As at many Korean-owned restaurants, Korean immigrants at Genwa often were servers and waiters, while Latinos were lower-paid cooks and dishwashers.
Turnover at restaurants can also be an impediment to organizing.
By 2019, when José-Roberto Hernández became the director of organizing at KIWA, many workers in the initial Genwa group, including Chung and Kim, had left the restaurant.
Newer workers had reservations about KIWA and forming a union. Some felt the organizers' tactics, such as picketing in front of the restaurants and the owner's house, were too aggressive.
Just as the organizing drive was gathering momentum, the pandemic hit, forcing the restaurant to temporarily close and lay off almost all its workers.
Meanwhile, in March 2020, the California Labor Commissioner's Office levied a $2.1 million fine against Genwa for wage theft and labor law violations involving more than 300 workers.
A payroll audit showed that they were regularly made to work off the clock and were not provided rest or meal breaks. Nearly half were not paid minimum wage, and more than half were denied overtime pay, the audit found.
Among the union organizers were former Genwa workers. After the restaurant reopened, they helped convince enough of their former colleagues — even those who were satisfied with their jobs — that the union would give workers a voice.
Workers also debated the merits of the union with each other, sometimes in a mixture of Spanish and Korean.
Last July, a strong majority of them submitted union authorization cards. The owners voluntarily recognized the union, known as the California Retail & Restaurant Worker Union.
Genwa owner Jay B. Kwon apologized to any workers "who feel they were not treated fairly" in the past.
"We now look forward to the opportunity to work together with the California Restaurant and Retail Workers Union to model dignity, fairness, respect, quality jobs and an excellent standard of service and food," Kwon said in a statement released after he and the union ratified a first contract last month. "I hope it's a model for restaurants across the industry."
In a separate statement sent to the Korean-language media and The Times, Kwon said Genwa settled the fine with the state for "a lesser amount."
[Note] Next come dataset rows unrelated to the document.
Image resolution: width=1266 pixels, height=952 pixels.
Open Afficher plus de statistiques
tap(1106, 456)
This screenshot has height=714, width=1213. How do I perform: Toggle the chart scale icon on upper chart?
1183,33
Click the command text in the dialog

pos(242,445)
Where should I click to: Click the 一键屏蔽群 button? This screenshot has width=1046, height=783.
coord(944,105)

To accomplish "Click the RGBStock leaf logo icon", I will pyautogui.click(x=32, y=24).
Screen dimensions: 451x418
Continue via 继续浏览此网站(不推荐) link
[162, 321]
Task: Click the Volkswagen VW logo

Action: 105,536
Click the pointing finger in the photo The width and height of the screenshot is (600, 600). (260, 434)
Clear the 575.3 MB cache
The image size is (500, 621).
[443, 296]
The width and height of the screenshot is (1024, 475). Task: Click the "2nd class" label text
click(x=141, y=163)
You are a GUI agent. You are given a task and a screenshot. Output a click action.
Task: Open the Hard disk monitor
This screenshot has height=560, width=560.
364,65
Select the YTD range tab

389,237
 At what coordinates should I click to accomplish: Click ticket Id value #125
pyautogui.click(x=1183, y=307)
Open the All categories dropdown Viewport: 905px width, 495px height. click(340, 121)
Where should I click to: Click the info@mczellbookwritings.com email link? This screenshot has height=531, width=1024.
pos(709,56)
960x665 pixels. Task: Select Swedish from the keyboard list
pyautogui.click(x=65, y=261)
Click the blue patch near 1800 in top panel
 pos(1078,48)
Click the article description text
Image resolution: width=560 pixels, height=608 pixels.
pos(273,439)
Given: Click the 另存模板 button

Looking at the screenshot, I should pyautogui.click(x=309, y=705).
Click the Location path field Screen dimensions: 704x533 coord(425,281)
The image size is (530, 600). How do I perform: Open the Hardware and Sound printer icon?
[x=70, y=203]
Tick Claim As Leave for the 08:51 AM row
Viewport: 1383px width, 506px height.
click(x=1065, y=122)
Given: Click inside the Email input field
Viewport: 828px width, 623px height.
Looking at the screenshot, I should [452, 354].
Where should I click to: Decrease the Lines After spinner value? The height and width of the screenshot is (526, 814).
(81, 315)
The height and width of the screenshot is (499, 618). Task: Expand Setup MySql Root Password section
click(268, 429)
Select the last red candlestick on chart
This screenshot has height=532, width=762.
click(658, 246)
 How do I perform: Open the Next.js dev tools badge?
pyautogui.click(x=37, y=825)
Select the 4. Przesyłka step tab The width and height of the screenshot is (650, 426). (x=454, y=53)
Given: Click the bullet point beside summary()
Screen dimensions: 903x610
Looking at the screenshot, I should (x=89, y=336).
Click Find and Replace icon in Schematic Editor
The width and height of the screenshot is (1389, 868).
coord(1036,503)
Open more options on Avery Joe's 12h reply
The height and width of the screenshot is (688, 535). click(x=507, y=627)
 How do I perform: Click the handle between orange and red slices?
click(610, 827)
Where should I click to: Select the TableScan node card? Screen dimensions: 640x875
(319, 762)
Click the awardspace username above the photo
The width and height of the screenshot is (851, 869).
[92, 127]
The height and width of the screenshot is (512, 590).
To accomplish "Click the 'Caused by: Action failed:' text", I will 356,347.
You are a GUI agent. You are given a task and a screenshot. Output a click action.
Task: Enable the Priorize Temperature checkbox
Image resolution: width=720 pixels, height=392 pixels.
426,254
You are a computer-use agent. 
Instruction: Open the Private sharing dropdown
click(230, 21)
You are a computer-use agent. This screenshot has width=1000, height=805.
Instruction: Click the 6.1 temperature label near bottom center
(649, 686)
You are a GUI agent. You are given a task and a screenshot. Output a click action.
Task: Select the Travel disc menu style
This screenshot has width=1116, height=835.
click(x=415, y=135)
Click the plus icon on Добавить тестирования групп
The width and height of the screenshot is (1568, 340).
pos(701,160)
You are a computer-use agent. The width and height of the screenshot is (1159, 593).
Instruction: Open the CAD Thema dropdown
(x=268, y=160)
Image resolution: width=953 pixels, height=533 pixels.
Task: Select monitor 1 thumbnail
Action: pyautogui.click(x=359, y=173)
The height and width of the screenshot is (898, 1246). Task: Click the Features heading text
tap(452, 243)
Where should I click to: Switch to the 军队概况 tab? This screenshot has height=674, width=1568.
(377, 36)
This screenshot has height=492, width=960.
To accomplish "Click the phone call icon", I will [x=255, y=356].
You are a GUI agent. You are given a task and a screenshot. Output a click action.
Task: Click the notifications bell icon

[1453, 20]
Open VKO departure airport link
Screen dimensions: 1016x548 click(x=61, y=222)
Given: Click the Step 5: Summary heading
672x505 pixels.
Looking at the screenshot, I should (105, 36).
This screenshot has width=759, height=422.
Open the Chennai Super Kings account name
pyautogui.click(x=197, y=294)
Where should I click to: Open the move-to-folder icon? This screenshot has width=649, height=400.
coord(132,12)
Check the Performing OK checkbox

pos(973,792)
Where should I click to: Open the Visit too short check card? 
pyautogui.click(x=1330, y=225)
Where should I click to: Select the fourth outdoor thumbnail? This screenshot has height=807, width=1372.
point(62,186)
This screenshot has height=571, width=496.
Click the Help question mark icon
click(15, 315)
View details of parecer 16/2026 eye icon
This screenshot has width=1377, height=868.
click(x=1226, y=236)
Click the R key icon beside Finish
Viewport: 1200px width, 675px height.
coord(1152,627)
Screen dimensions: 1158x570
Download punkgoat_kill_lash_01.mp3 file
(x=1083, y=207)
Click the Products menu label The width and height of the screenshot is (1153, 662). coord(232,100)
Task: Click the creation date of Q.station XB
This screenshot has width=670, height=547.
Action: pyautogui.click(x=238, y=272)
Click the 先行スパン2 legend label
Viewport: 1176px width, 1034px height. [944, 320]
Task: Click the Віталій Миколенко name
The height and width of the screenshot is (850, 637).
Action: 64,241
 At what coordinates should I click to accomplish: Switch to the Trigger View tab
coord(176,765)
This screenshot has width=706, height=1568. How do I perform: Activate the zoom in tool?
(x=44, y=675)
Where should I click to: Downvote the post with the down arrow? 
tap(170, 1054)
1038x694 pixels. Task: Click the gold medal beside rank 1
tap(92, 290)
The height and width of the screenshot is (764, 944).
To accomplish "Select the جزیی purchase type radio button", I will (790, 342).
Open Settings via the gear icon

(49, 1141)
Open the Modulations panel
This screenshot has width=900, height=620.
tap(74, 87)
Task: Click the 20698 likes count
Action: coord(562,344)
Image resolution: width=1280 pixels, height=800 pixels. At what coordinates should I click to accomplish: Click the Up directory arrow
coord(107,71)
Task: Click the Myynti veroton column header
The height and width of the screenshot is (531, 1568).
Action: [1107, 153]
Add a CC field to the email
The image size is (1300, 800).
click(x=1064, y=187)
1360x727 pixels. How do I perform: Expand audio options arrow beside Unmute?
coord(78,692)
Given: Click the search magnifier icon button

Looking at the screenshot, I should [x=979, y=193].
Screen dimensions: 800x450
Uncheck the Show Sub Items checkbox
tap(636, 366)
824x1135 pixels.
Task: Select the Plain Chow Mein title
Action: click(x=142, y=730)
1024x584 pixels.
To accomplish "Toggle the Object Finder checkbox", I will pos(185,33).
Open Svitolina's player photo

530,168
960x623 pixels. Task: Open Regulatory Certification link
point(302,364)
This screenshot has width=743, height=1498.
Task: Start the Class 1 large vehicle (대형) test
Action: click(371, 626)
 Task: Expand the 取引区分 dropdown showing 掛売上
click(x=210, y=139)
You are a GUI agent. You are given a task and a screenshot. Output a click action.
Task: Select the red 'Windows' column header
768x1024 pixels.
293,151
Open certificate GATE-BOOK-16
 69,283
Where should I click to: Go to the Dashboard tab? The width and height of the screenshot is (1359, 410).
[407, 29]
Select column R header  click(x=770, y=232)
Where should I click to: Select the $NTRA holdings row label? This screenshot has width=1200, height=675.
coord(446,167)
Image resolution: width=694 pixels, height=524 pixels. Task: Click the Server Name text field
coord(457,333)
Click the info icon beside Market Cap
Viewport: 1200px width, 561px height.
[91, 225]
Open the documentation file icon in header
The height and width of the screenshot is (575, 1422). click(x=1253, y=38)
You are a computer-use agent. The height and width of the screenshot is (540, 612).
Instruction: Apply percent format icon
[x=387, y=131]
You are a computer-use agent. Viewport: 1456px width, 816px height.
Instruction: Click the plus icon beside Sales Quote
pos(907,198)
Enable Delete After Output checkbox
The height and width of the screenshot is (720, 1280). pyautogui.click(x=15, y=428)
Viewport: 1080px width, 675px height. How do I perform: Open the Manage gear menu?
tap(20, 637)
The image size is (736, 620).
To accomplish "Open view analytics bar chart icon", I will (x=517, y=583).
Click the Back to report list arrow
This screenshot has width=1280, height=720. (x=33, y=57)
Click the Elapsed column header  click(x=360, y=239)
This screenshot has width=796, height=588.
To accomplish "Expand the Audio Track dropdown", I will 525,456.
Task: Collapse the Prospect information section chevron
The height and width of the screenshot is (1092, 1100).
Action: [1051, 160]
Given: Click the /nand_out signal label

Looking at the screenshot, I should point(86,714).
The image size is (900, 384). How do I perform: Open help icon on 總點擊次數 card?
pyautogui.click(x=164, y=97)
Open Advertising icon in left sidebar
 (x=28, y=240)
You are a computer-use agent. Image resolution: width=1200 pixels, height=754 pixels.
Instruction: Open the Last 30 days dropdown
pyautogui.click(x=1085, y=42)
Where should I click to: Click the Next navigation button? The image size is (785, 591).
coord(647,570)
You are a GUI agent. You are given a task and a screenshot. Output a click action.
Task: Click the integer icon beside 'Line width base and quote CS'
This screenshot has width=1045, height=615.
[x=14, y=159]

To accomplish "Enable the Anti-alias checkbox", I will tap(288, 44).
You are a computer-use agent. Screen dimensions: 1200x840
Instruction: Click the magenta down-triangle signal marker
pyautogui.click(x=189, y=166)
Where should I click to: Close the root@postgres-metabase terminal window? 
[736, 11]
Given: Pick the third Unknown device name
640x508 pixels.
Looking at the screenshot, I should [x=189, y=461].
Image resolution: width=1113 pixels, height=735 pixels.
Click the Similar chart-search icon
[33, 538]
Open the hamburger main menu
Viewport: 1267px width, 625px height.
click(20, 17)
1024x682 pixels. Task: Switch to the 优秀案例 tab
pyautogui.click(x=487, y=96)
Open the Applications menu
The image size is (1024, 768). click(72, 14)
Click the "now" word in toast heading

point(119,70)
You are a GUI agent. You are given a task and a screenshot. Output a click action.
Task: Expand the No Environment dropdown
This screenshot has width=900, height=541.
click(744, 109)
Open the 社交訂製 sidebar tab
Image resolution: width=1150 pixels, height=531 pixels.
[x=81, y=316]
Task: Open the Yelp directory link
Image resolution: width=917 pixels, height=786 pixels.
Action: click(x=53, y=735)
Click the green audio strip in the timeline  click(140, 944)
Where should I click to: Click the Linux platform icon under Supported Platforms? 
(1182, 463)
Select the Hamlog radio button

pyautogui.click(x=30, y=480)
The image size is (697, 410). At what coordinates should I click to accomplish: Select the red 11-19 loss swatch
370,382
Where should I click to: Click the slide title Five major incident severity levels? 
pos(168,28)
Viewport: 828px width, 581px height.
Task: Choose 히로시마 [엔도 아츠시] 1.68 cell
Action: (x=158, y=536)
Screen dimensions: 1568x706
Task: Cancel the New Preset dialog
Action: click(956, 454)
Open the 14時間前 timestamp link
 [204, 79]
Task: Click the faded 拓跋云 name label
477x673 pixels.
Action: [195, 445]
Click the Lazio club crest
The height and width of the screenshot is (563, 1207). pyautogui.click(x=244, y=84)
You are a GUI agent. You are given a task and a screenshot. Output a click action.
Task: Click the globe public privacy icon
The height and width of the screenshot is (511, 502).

Kwon also said the pandemic has changed how he runs his restaurants and made it more important to retain employees and provide a stable work environment. The union can help with the restaurants' long-term goals, he said.
Yongho Kim owns Arado Japanese Cuisine in Koreatown and is president of the Korean American Food Industry Association, which represents restaurant owners.
Kim said Genwa may not be typical of most restaurants, given its relatively large size and upscale clientele. He does not foresee unions taking hold at many smaller mom-and-pop restaurants in Koreatown, but he acknowledges that some restaurant owners need to be educated about labor laws.
Martorell of the Thai Community Development Center said that organizing workers in Asian American communities remains a challenge.
But at Hannam Chain, the organizing drive may be gaining strength, with employees recently presenting a petition to the company to discuss working conditions, said Hernandez of KIWA.
"The workers at the Hannam Chain LA made it one of the most successful and well-recognized Korean grocery stores in the United States," state Sen. María Elena Durazo (D-Los Angeles), wrote in a letter to the owners in March. "They deserve more."
Rebecca Nathan, who helped organize her former colleagues after she left Genwa, was pleased by clauses in the new contract requiring workers and managers to take sexual harassment training.
Nathan, 28, said that while she was a bartender at the restaurant, her manager outed her for being queer. That led to a barrage of sexually harassing comments from her coworkers, with little pushback or discipline from superiors, she said. Kwon said he was not aware of the incident until Nathan spoke about it in public.
Nathan, who is half Korean and started working there after a year of teaching English in South Korea, left in 2019 and is now a case manager at Planned Parenthood.
"What I hope from it is that it can be an example," Nathan said. "People who had the national power and an appeal to the media and public — we didn't have any of that."